ASSIGNED TASK = Leave out the pictures, and reproduce exactly the lines from the line containing "Instruction: Click the Done button" through the final line of the entries.

DATA TO PROCESS =
___

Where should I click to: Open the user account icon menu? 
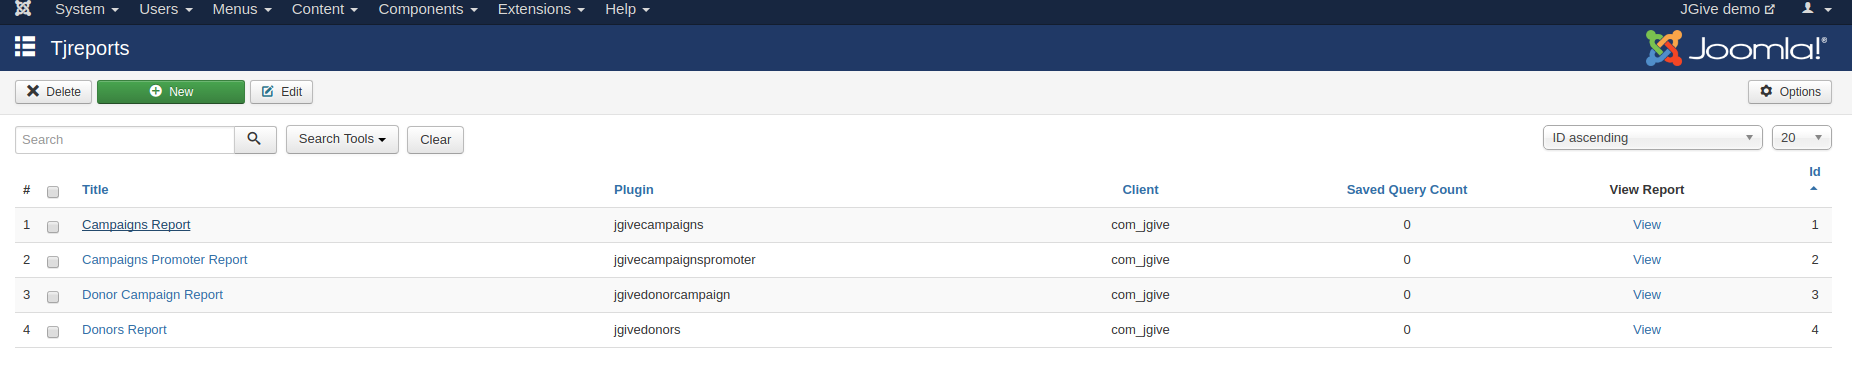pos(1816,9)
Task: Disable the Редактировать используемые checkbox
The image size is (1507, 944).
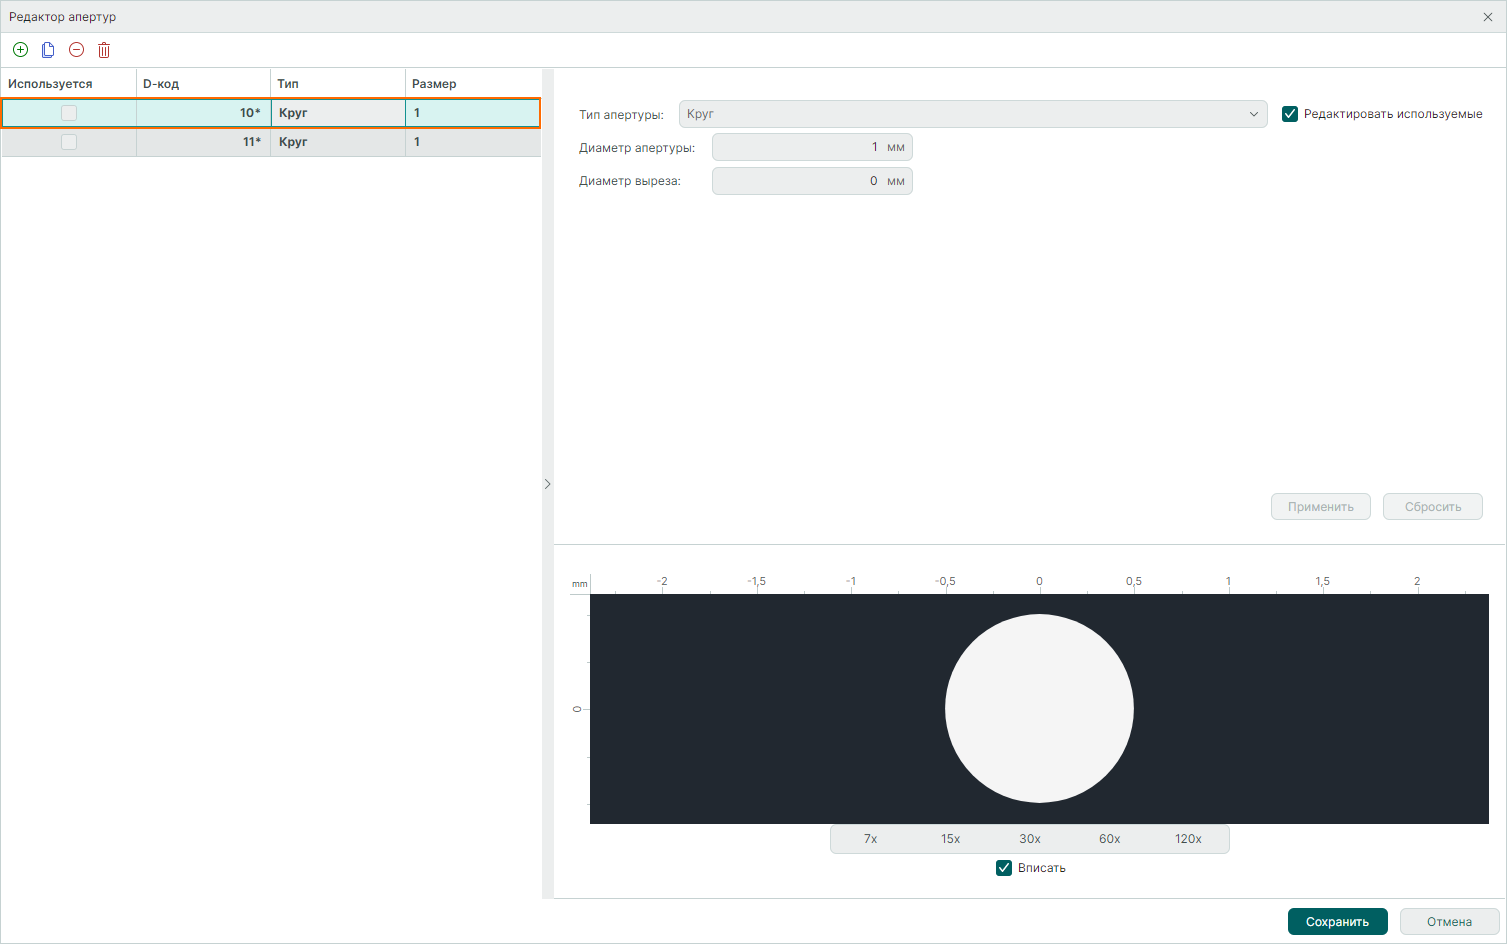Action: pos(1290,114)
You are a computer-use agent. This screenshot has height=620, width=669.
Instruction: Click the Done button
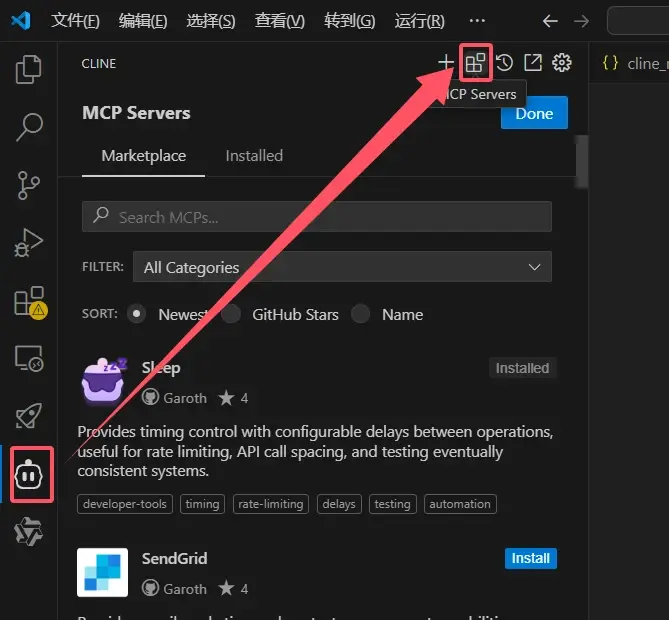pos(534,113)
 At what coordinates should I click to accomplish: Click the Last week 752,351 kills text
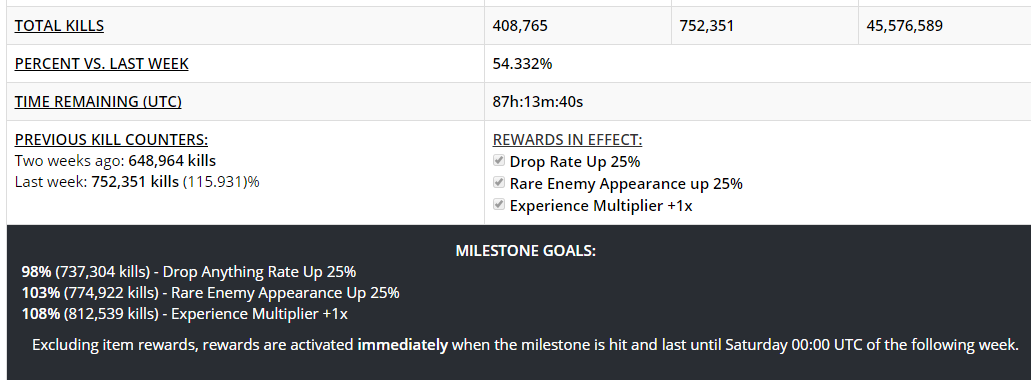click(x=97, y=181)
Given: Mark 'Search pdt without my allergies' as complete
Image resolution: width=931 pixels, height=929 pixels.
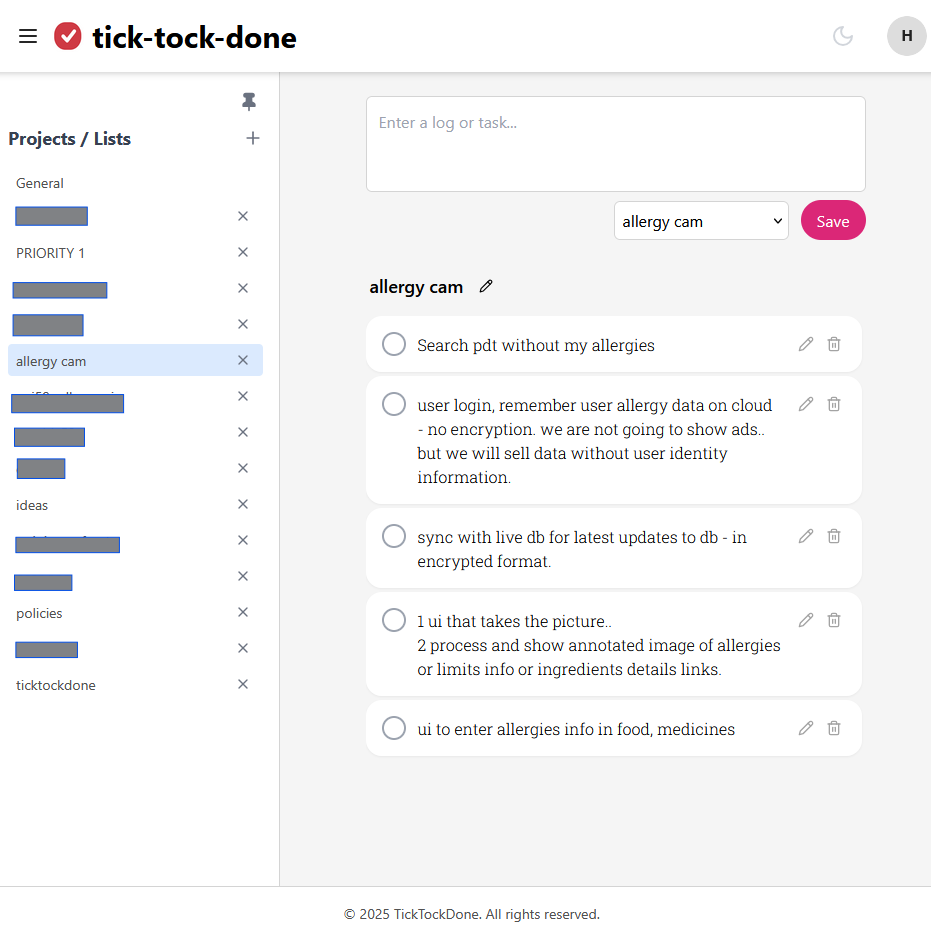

___

SOLUTION TO THE EXERCISE =
Instruction: Click the Done button
pos(534,113)
 At what coordinates should I click to accomplish: Click the Last week 752,351 kills text
click(x=97, y=181)
Given: Mark 'Search pdt without my allergies' as complete
Image resolution: width=931 pixels, height=929 pixels.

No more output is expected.